REACTIVE ATTACHMENT DISORDER (RAD)- DSM 4:  RAD first appeared in DSM-3 in 1980, so it has a 30 year history.  A primary objective of DSM-3 was to divide psychiatric disorders into separate categories that did not overlap.  This works against integrative thinking and tends to generate multiple unrelated diagnoses for individual clients.  Given its complexity, RAD has never cooperated with this objective, and this likely contributes to its controversial reputation.  Within the current DSM-4, RAD is listed as: 313.89: Reactive Attachment Disorder of Infancy or Early Childhood.  There are two types: Inhibited and Disinhibited.  The DSM-4 criteria are accurate as far as they go, but are too limited in scope in their description of inappropriate social relatedness and of the etiology of AD.  The functioning of children with AD is far more complex than the criteria outlined in 313.89, and as a result, in terms of DSM-4, AD children are scattered across the diagnostic map.     

RAD and DSM 5:  In the draft DSM-5, greater prominence has been given to the absence of seeking or experiencing comfort / protection in human relationships that lies at the center of AD.  In addition, the onset has been lowered from age 5 to nine months, which is more in line with the origins of AD.  These are plusses.  On the minus side, the two types of RAD in DSM-4 have been split into two entirely different disorders: Reactive Attachment Disorder of Infancy or Early Childhood and Disinhibited Social Engagement Disorder (DSED).   

SYMPTOMATIC DIAGNOSES:  These diagnoses are based on a predominant symptom that typically cuts across multiple disorders, but has been extracted as a stand-alone disorder.  They are not really disorders in and of themselves.  Current examples of such diagnoses are: Oppositional Defiant Disorder, Conduct Disorder, Intermittent Explosive Disorder, and Generalized Anxiety Disorder.  Such diagnoses erase the need for differential diagnosis and encourage progressively shallower clinical thinking.  In the case of AD, wherein problems are often layered, symptomatic diagnoses skim off the surface problem while missing the deeper problems that are the real source of the surface problems.  DSM-4 carries a number of symptomatic diagnoses, and DSM-5 appears to be expanding them.  Because they carry no reference

to underlying etiology, symptomatic diagnoses, are of minimal clinical utility, except as possible targets for psychopharmacological intervention.

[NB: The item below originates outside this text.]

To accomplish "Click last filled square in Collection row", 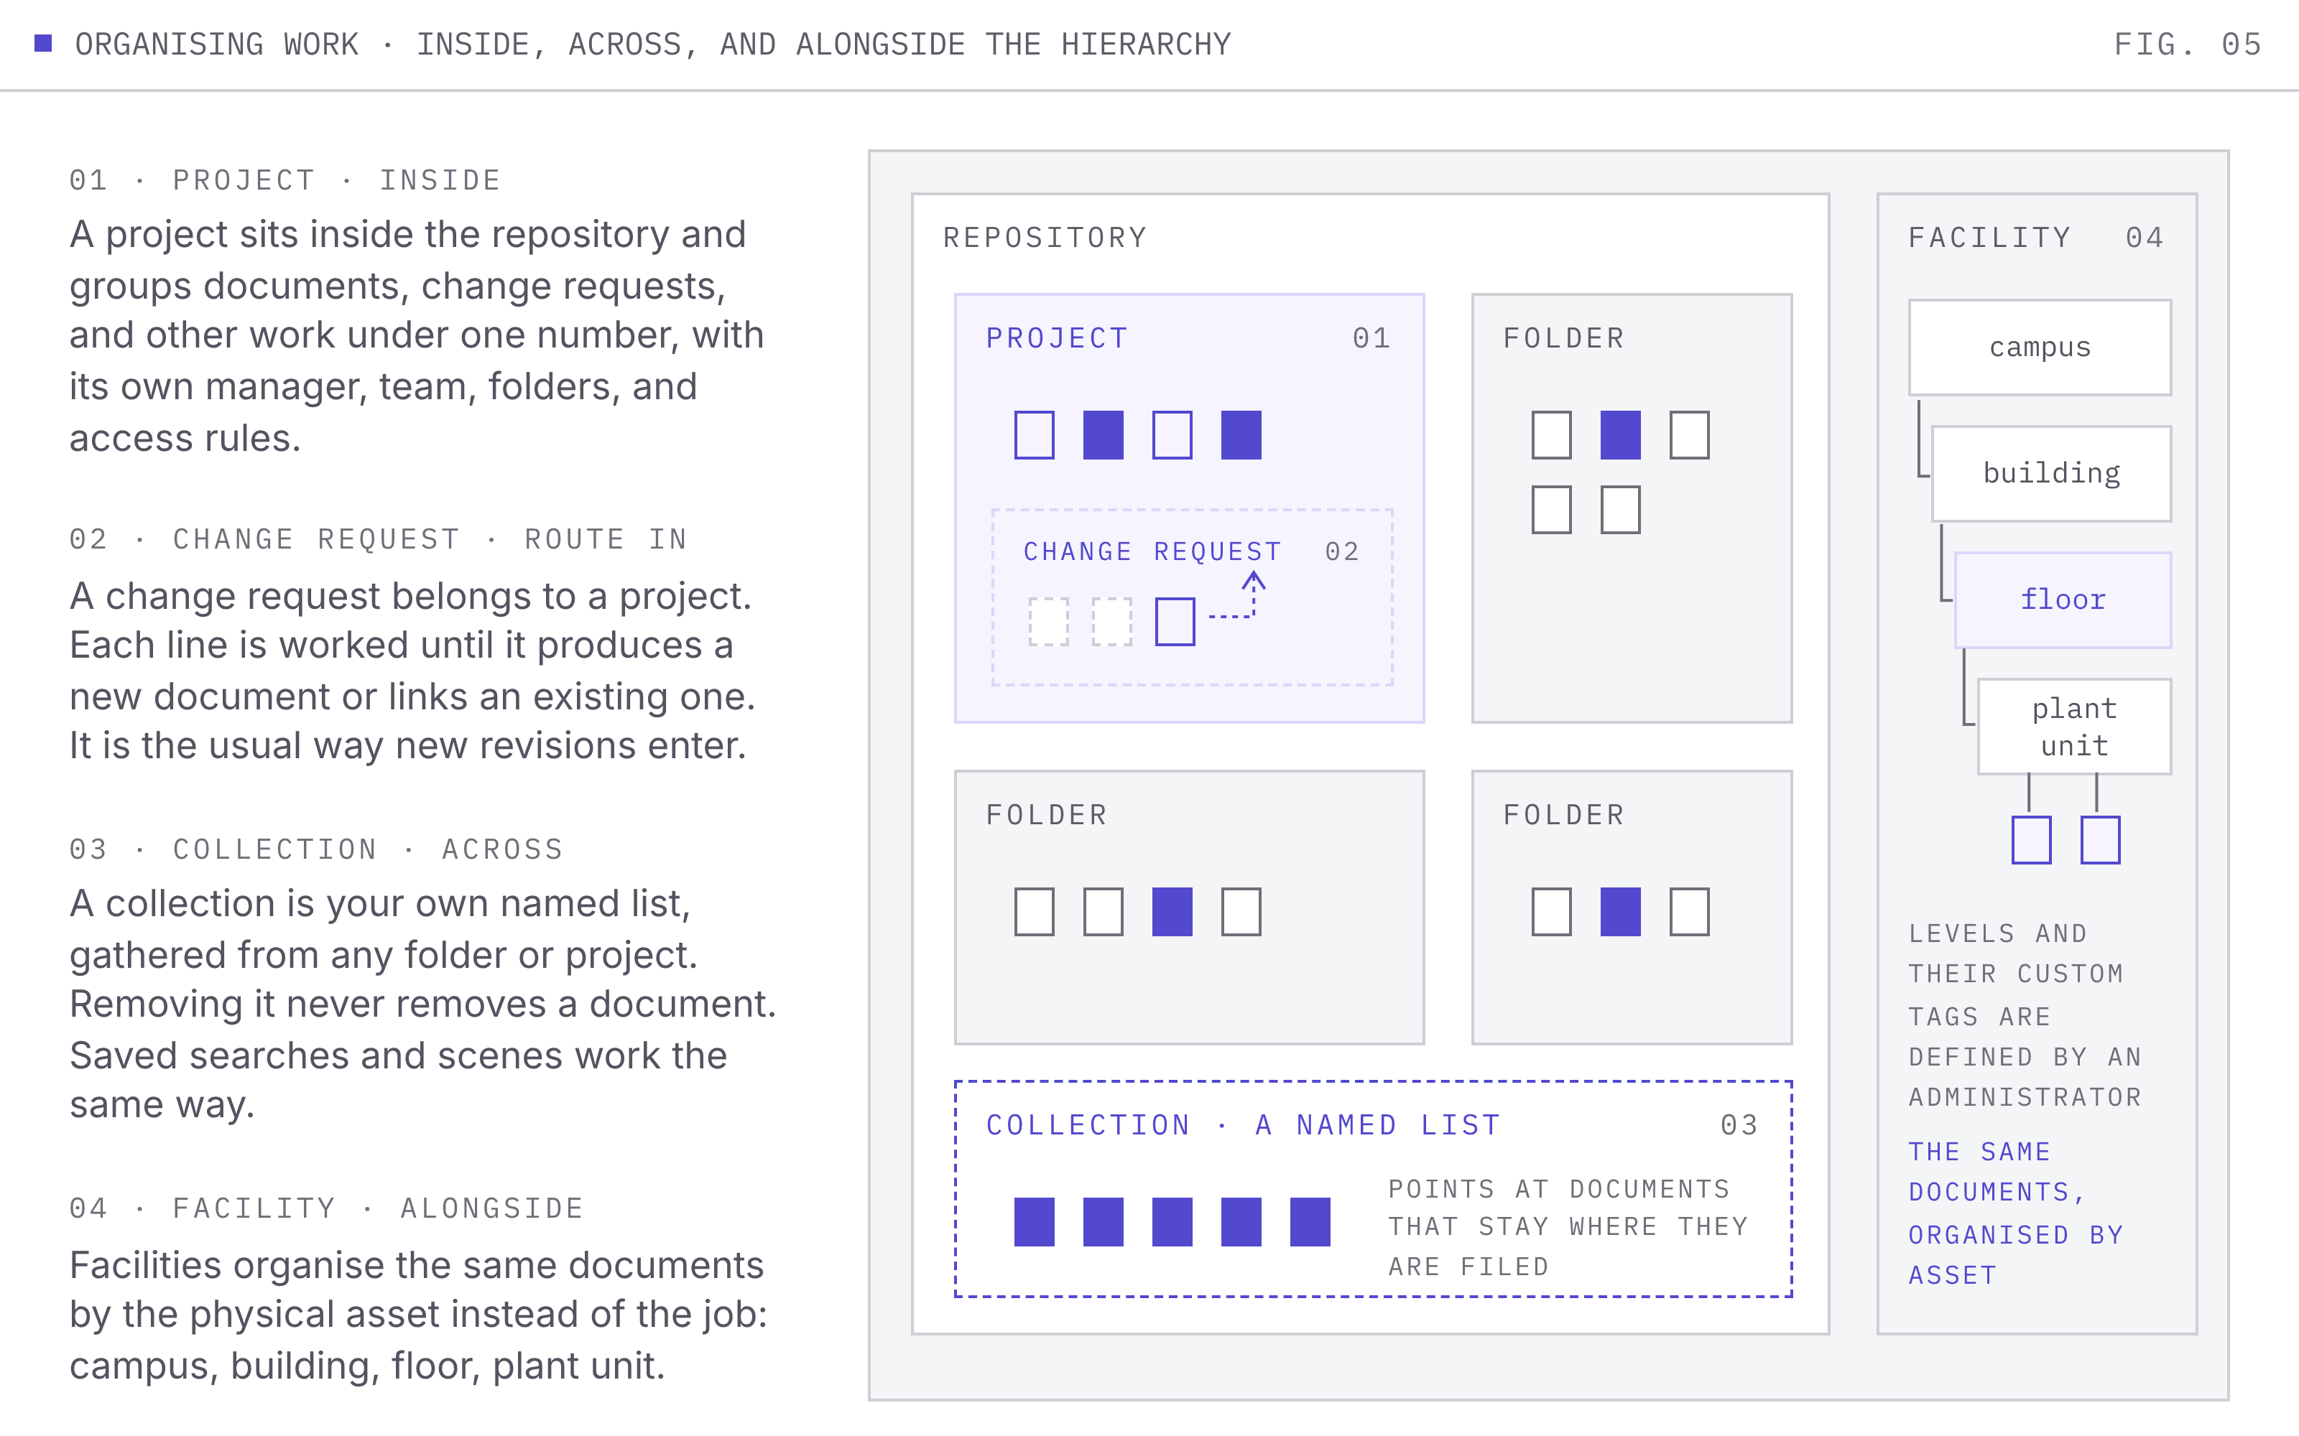I will tap(1310, 1221).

DISRUPTIVE MOOD DYSREGULATION DISORDER (DMDD):  This disorder has been proposed for DSM-5.  It is a combination of two earlier proposed disorders: Severe Mood Dysregulations Disorder and Temper Dysregulation Disorder with Dysphoria.  These proposed disorders, in turn, grew out of two areas of disagreement: 1) where aggression and labile affect both exist in a child, is this a “mood disorder” or a “disruptive disorder”, and 2) is Bipolar Disorder in children episodic as it is in adults, or chronic.   The second question has taken on much importance as a result of the 40-fold increase in children being diagnosed with Bipolar Disorder during the last decade.  This statistic is raising questions about the credibility of the psychiatric diagnostic process.  Despite the possible change in diagnostic terminology, a frontline treatment for DMDD will remain the same as with Bipolar Disorder: second generation antipsychotics and mood stabilizers.  The unacknowledged goal here is to capture some of the children currently in the bipolar category and remove them to another diagnostic class, thereby reducing the credibility taxing explosion in the diagnosis of Bipolar Disorder.  Curiously, nowhere in the formulation of DMDD is there any reference to attachment or trauma.